Restoration begins on historic Lamar House

05210712 Lamar House

Errol Castens

Tony Wilson, contracts administrator with Howorth & Associates Architects, makes notes on the beginning of restoration on the L.Q.C. Lamar House in Oxford.

05210711 Lamar House

Errol Castens

Charley Ward of NewSouth Construction Co. grubs out bamboo from the grounds of the L.Q.C. Lamar House in Oxford. Work on the site began this month to restore the decrepit home of the statesman, who died in 1893.

HED: Restoration begins on historic Lamar House

READ-IN: L.Q.C. Lamar was a U.S. senator, Cabinet member and Supreme Court justice.

By Errol Castens

Daily Journal Oxford Bureau

OXFORD – Workers pushed back the bamboo jungle around L.Q.C. Lamar’s former home recently to make way for craftsmen to begin the structure’s $1.5 million restoration. The Oxford-Lafayette County Heritage Foundation bought the home in 2002 and has spent much of the time since raising funds to make it “better than Lamar ever knew it,” said project co-chair Bill Russell.

The deteriorated home, with a failing foundation and gaping holes in the roof, will be restored and discreetly modernized to make it into a museum honoring one of Mississippi’s most noted statesmen of the 19th Century.

“We have a 360-day contract, so by this time next year it ought to be a done deal,” Russell said. “The plan at the moment is to make it a house museum and a place for small conferences and receptions.”

Previous owners had hoped to restore the house, said Maralyn Bullion, past president of the Heritage Foundation, but they eventually decided to sell to the Heritage Foundation.

“Money was a big, big item, and they were not able to secure the grants they had hoped for,” Bullion said.

The Lamar home’s lawn fronts on 14th Street, but Howorth & Associates Architects included a new public entrance on 16th Street, within sight of both Lamar’s grave and that of William Faulkner. Many trees will be kept, including a massive bois d’arc.

“No one knows for sure, but we think L.Q.C. Lamar may have planted that tree himself,” said Tony Wilson, contracts manager for Howorth architects, overseeing the project.

Divisive uniter

Lamar is believed to be the only American who served in the highest circles of all three federal government branches – as a representative and senator, as Cabinet member and as Supreme Court justice. Counties, Oxford’s major north-south street and the Ole Miss law school are some of the entities that bear his name.

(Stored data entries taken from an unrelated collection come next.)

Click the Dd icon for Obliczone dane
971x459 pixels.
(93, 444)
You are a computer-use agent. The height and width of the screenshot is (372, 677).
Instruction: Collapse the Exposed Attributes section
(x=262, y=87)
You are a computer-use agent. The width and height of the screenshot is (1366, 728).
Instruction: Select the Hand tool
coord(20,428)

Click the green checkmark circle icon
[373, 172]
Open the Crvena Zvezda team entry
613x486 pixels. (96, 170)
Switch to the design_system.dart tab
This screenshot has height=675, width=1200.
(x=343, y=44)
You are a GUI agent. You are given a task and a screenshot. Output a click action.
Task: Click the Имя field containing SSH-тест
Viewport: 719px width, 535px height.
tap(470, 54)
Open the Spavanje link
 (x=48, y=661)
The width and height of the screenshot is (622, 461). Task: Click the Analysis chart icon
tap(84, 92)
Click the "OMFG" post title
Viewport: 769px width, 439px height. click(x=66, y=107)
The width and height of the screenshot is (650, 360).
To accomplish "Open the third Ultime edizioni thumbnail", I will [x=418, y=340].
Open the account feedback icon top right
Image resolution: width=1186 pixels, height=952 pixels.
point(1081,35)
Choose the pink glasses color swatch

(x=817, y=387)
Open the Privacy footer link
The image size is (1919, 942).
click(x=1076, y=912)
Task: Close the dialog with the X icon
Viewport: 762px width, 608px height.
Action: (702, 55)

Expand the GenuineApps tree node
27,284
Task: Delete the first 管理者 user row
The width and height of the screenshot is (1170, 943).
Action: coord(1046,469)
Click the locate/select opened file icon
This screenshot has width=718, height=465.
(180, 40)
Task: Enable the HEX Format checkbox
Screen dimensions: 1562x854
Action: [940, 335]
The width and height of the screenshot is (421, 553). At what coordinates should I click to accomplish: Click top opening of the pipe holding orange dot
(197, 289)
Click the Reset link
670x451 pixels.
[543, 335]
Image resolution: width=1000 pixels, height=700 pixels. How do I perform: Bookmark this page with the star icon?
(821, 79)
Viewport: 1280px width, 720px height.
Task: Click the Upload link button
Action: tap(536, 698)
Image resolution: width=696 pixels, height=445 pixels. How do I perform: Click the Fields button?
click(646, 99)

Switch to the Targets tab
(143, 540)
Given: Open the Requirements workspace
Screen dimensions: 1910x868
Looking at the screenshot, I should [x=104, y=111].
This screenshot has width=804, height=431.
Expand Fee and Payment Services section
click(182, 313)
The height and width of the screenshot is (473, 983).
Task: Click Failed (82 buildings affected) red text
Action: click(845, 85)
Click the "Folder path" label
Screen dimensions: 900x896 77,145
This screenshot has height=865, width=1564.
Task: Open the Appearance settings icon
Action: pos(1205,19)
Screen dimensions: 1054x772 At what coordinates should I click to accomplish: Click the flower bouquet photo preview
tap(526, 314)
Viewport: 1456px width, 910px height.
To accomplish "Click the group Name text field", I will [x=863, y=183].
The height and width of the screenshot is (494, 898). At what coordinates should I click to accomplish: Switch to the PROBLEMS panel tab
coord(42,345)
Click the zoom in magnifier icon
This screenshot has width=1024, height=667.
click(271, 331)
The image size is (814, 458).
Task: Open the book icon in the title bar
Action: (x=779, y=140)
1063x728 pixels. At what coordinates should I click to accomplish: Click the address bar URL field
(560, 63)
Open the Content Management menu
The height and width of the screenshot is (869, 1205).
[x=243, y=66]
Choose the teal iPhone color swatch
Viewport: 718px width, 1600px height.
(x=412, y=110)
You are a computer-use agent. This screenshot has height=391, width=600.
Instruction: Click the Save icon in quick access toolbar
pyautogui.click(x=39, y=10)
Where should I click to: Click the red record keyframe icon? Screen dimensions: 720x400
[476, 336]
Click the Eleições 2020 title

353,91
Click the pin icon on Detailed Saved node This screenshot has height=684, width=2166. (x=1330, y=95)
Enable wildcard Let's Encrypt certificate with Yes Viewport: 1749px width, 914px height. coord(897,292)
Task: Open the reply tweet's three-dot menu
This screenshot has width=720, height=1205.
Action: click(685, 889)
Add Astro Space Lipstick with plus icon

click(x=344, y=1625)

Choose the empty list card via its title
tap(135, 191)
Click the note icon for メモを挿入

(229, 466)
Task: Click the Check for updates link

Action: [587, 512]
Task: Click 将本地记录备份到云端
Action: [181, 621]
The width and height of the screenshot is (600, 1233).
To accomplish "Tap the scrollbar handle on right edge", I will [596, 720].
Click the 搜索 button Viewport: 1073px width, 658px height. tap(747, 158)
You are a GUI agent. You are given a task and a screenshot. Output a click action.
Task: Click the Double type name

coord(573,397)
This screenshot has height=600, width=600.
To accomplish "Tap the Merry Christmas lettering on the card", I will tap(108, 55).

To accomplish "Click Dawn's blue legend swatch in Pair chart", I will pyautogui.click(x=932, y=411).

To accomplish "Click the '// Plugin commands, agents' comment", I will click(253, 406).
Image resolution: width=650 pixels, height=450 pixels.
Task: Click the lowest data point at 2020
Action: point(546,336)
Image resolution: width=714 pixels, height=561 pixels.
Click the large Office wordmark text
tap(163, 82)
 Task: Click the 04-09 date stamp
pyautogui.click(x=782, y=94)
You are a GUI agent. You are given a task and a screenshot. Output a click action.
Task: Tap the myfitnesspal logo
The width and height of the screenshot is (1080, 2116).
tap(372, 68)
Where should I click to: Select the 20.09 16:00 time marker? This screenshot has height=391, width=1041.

A brilliant scholar, educator and lawyer, the statesman was not an entirely sympathetic character according to 21st Century sensibilities, having once championed a constitutional amendment protecting slavery and having served as a diplomat-at-large for the Confederacy. After Reconstruction, however, he helped reunite the nation. When his abolitionist nemesis Massachusetts Sen. Charles Sumner died, Lamar delivered the eulogy.

“With rhetorical brilliance Lamar championed Sumner’s call for amnesty for former Confederates, which quickly rang throughout the country and made Lamar famous,” wrote historian and journalist John Padgett.

Future needs

Oxford-Lafayette County Heritage Foundation officials hope to make the Lamar House and an annex to be built behind it a headquarters for their work. Having attracted both private and public funds for the project, their next challenge is to raise operating funds.

“We need a care endowment of a million-plus, so we can operate off the interest,” Russell said. “The bottom line to it is, once you own it, you’ve got to operate it.”